Ecco a voi la ricetta della pastiera di tagliolini, definita dagli amici: “la sublime”, la “delicata pasquale”.
Per fare la nostra pastiera occorre fare i tagliolini a mano con uova preferibilmente “di casa” perché hanno un altro sapore; da noi si dice così per indicare uova di galline, allevate dal contadino, per intenderci, che ancora scorrazzano libere e felici in campagna, non le uova del supermercato. Qualcuno fa anche la pastiera con i capellini della Barilla ma il risultato non è lo stesso, vi assicuro. Fare i tagliolini a mano è facile perché oggi ci sono le macchinette per tirare la pasta e non è necessario fare la sfoglia a mano come un tempo.
######
CONSEGNA A
Ricopia dal testo sulla pastiera di tagliolini il passo che inizia con le parole contenenti "Per fare la" e termina con "come un tempo.".
######
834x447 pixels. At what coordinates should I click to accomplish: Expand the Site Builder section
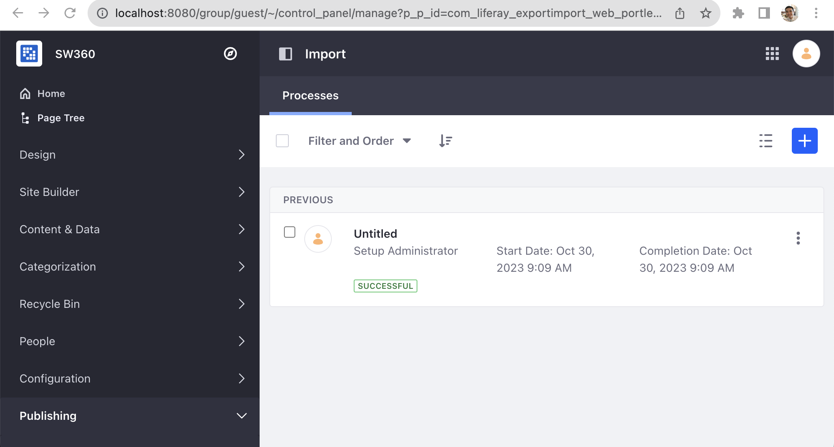click(130, 192)
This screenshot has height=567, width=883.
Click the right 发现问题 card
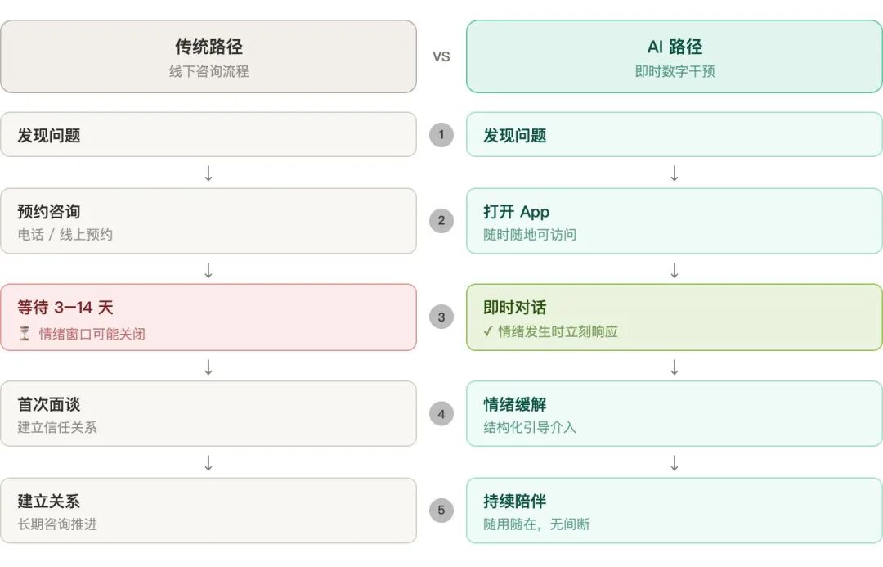[x=675, y=135]
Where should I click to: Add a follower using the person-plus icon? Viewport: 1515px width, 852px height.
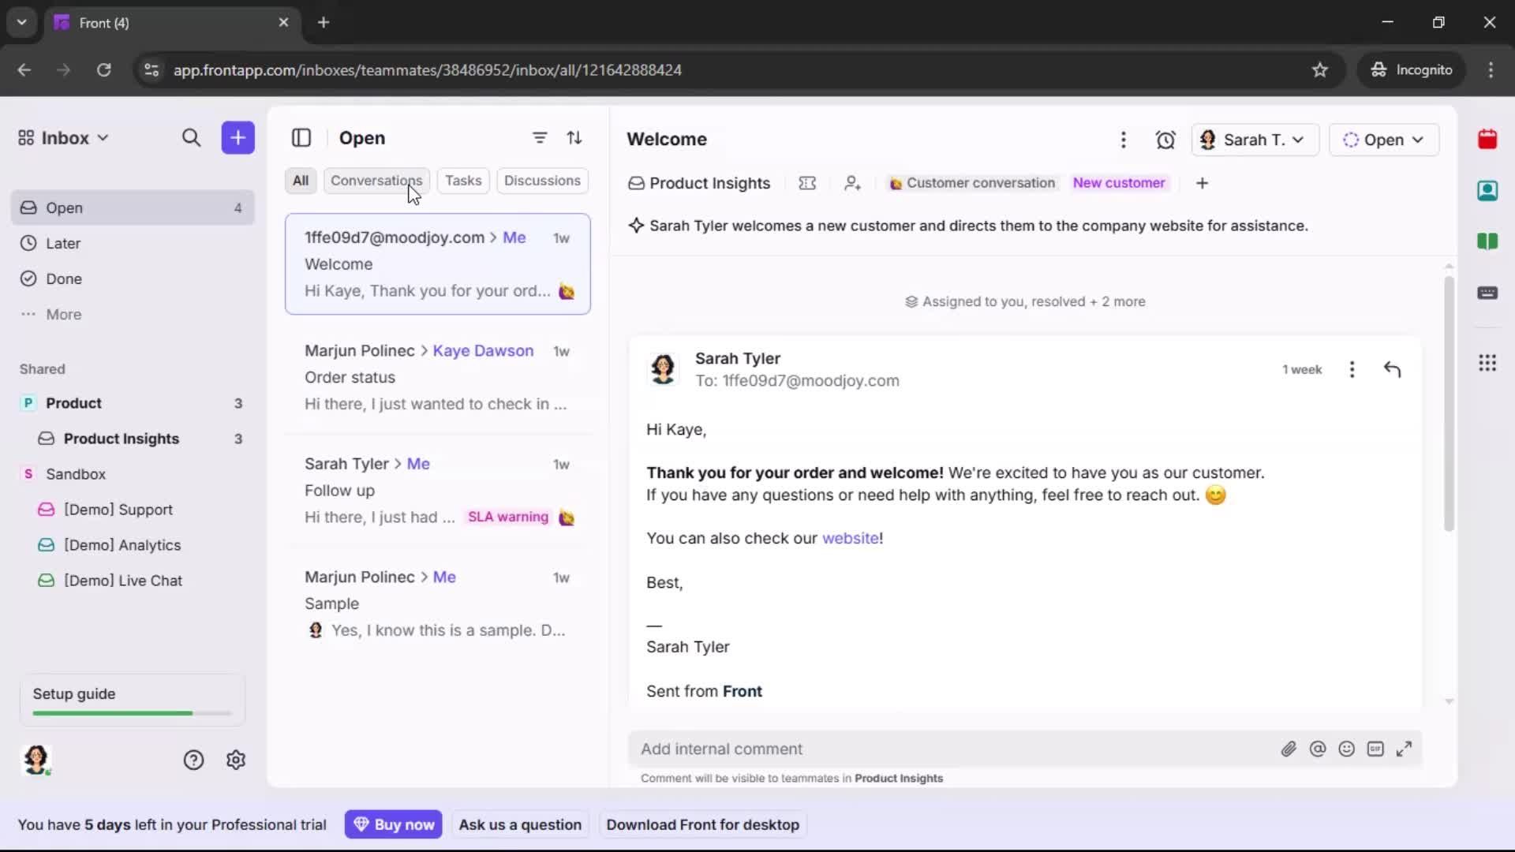[x=853, y=183]
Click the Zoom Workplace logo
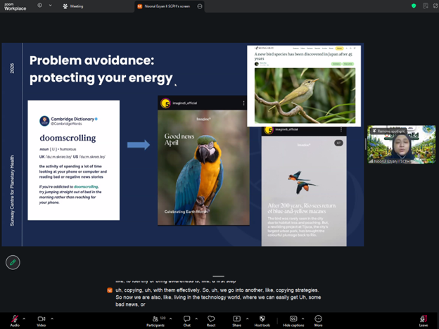The height and width of the screenshot is (329, 439). (15, 6)

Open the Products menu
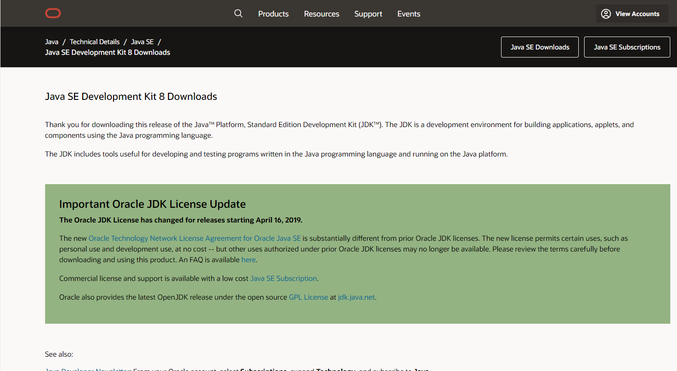273,14
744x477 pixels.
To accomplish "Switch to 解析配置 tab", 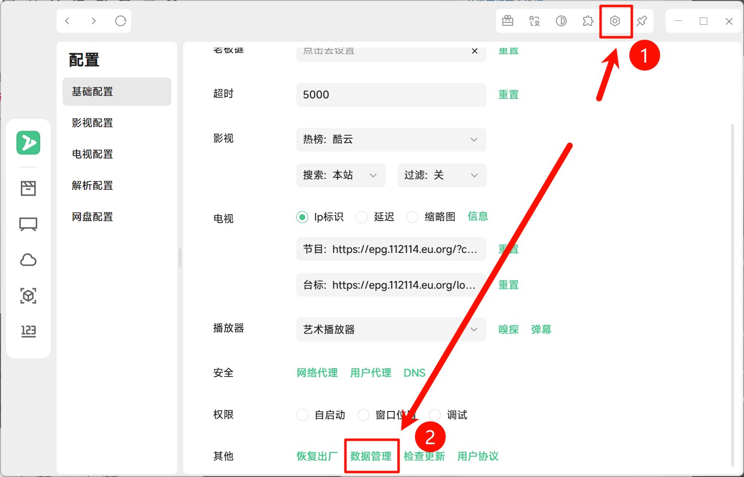I will [92, 185].
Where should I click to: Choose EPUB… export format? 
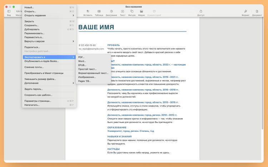point(83,65)
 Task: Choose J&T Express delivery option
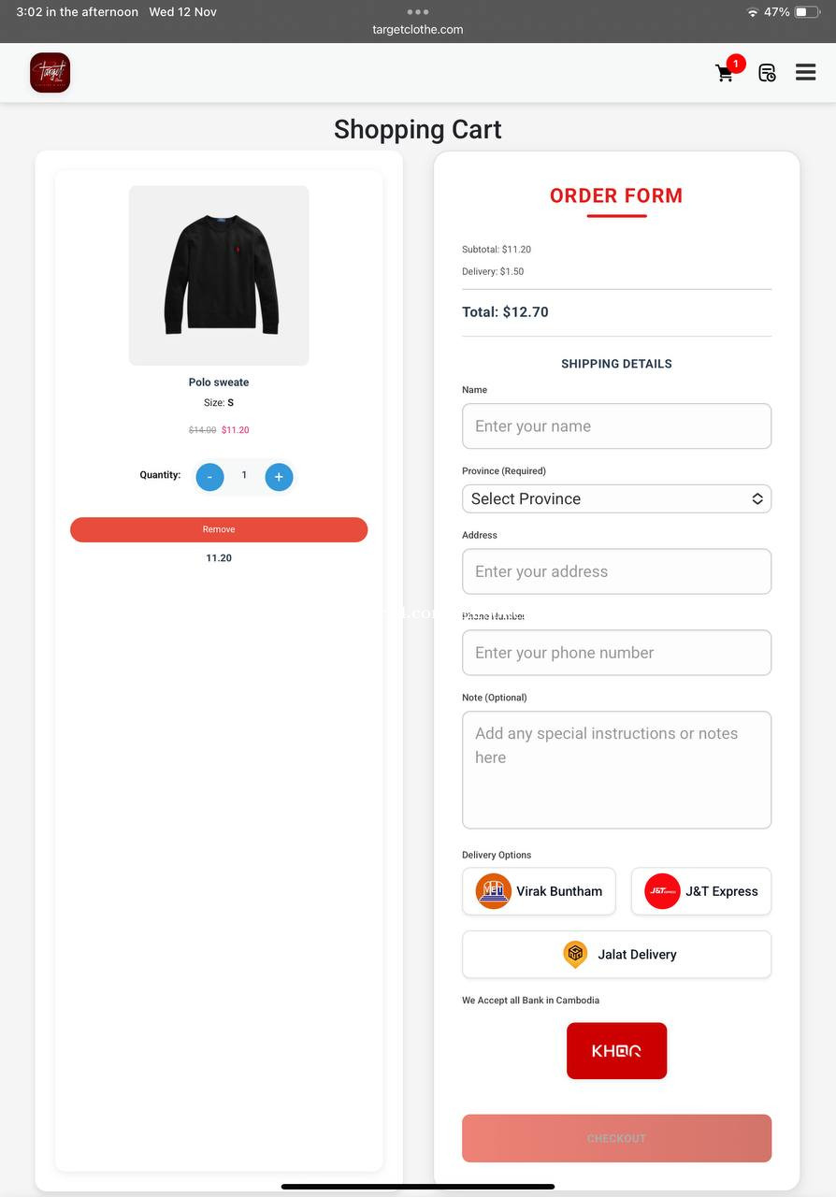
######
CONSEGNA B
Riporta tale e quale il tratto delle righe del dataset che comincia con la riga contenente "Where should I click to: Choose" e prosegue fino all'ultima riga, entrambe comprese, tralasciando le immagini.

RISULTATO A
Per fare la nostra pastiera occorre fare i tagliolini a mano con uova preferibilmente “di casa” perché hanno un altro sapore; da noi si dice così per indicare uova di galline, allevate dal contadino, per intenderci, che ancora scorrazzano libere e felici in campagna, non le uova del supermercato. Qualcuno fa anche la pastiera con i capellini della Barilla ma il risultato non è lo stesso, vi assicuro. Fare i tagliolini a mano è facile perché oggi ci sono le macchinette per tirare la pasta e non è necessario fare la sfoglia a mano come un tempo.

RISULTATO B
Where should I click to: Choose EPUB… export format? 
point(83,65)
 Task: Choose J&T Express delivery option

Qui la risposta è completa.